Esos sentimientos contrapuestos expresan una relación inmadura de la sociedad argentina con quienes ejercen el poder. Esa inmadurez se expresa, en la fase positiva del ciclo, en una transferencia de poder desmesurada hacia quienes recién se instalan en el gobierno. Sucedió con Menem y sucedió con Kirchner. Al poco tiempo de estar gobernando, buena parte de la opinión pública quiso ver en cada uno de ellos al redentor que solucionaría casi todos los males y la vendría a emancipar, por fin, de sus largos padecimientos.
Está en la lógica de ese vínculo que, cuando comienzan a aparecer las dificultades, el embeleso se transforme en frustración. Aquel a quien se podía imputar todo lo que había de bueno pasa a ser el depositario de todo lo malo. Sería hipócrita ocultarlo: el carácter mesiánico de los liderazgos que se generan a menudo en la Argentina está respaldado por esta concepción paternalista, y por lo tanto infantil, que muchísimos argentinos tienen de la representación política.
La caída tan frecuente del electorado en situaciones de irritación con quienes gobiernan tiene consecuencias lamentables. Una de ellas es que empobrece también la calidad de la oposición. Quienes aspiran a ocupar el poder se tientan con la vía rápida que les ofrece la pésima imagen de quienes ocupan la administración. Basta con exaltar, en el borde de la demagogia, la exasperación de la opinión pública, para acumular un prestigio fácil y, muchas veces, infundado. Si quien está en el gobierno despierta con facilidad la cólera de los votantes, quienes aspiran a reemplazarlo pueden sentirse eximidos de tener que argumentar, ofrecer programas, planificar estrategias. Alcanza con agitar el malhumor. Los ciudadanos pueden caer en el error de pensar que quienes se oponen al demonio son, por eso solo, ángeles.

Objetivo de la tarea: Explique, en una a tres oraciones y según el fragmento, por qué la irritación del electorado con quienes gobiernan empobrece la calidad de la oposición. Los ítems no guardan relación con el fragmento.

Ítems listados:

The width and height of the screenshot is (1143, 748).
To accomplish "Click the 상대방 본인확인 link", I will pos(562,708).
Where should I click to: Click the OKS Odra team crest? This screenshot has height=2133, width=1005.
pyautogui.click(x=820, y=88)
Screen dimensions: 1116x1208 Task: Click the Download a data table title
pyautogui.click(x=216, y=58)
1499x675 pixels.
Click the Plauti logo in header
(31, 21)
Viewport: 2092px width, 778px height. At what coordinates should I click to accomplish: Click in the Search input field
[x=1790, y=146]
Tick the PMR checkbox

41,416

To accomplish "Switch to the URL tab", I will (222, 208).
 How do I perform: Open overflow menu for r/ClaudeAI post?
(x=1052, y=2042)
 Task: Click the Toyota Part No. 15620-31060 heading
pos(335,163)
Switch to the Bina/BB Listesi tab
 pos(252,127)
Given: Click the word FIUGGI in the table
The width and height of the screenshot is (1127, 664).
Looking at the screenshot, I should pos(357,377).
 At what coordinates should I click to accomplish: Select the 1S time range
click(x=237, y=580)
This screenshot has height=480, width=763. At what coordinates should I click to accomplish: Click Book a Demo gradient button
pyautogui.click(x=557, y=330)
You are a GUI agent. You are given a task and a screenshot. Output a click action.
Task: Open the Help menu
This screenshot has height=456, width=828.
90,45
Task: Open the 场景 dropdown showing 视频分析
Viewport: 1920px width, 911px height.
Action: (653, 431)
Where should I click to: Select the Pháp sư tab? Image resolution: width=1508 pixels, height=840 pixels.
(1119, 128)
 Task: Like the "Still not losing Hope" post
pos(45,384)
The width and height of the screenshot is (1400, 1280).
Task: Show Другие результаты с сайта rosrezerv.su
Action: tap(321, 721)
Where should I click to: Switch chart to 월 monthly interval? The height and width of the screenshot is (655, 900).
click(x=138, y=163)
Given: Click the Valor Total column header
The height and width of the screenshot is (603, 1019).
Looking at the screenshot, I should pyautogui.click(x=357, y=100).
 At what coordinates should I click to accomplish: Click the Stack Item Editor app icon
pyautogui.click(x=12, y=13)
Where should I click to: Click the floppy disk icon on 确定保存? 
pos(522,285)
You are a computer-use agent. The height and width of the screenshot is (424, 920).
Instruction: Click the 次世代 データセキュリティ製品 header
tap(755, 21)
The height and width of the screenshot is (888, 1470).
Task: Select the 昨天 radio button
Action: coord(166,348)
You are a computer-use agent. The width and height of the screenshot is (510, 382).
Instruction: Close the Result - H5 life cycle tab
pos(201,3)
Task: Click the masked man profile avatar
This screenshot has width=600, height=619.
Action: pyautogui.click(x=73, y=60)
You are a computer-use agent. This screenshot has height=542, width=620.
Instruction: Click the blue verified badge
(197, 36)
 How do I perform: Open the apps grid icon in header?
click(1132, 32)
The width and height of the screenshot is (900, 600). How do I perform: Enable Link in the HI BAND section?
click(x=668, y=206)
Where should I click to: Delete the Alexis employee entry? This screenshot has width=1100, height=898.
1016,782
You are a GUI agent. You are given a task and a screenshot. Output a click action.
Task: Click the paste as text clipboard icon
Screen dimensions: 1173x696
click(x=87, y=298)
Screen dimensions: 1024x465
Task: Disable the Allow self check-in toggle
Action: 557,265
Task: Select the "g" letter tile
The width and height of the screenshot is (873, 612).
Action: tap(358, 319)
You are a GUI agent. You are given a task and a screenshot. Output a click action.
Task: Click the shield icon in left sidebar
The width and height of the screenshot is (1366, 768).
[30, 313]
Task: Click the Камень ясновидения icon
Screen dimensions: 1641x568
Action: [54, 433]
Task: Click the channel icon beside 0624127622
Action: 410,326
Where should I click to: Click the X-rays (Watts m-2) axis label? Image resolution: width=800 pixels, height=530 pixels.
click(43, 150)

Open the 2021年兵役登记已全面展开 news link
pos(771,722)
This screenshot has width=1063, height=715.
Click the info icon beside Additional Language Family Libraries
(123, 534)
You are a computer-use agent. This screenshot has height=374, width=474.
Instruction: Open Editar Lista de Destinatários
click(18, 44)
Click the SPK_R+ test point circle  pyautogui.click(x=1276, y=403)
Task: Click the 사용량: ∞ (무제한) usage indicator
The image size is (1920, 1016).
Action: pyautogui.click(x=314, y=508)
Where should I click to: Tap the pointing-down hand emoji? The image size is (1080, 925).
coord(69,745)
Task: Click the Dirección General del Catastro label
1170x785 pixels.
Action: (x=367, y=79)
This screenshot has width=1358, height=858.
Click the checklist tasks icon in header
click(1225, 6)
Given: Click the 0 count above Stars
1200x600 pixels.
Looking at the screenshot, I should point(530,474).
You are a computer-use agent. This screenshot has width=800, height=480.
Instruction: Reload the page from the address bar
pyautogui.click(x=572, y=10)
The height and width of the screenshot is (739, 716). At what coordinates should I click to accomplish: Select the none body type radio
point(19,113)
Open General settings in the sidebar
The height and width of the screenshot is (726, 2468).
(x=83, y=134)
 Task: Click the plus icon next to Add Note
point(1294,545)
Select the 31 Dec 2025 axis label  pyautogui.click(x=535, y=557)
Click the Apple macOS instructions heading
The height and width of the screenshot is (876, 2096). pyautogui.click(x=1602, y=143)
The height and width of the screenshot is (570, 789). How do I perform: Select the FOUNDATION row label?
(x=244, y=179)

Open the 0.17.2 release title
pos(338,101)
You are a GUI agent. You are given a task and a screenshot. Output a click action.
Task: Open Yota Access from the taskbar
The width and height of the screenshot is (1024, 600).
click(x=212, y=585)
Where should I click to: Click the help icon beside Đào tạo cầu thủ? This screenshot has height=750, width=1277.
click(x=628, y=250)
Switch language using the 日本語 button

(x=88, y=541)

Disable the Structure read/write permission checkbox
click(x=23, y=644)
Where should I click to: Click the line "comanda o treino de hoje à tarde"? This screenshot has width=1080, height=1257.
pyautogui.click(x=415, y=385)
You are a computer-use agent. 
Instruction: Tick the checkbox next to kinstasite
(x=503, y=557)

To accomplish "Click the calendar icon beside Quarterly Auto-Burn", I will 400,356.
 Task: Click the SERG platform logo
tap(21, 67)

Solución del ejercicio: Quienes aspiran al poder se tientan con la vía rápida que les ofrece la pésima imagen de quienes ocupan la administración. Les basta con exaltar la exasperación de la opinión pública para acumular un prestigio fácil y, muchas veces, infundado. Por eso pueden sentirse eximidos de argumentar, ofrecer programas y planificar estrategias.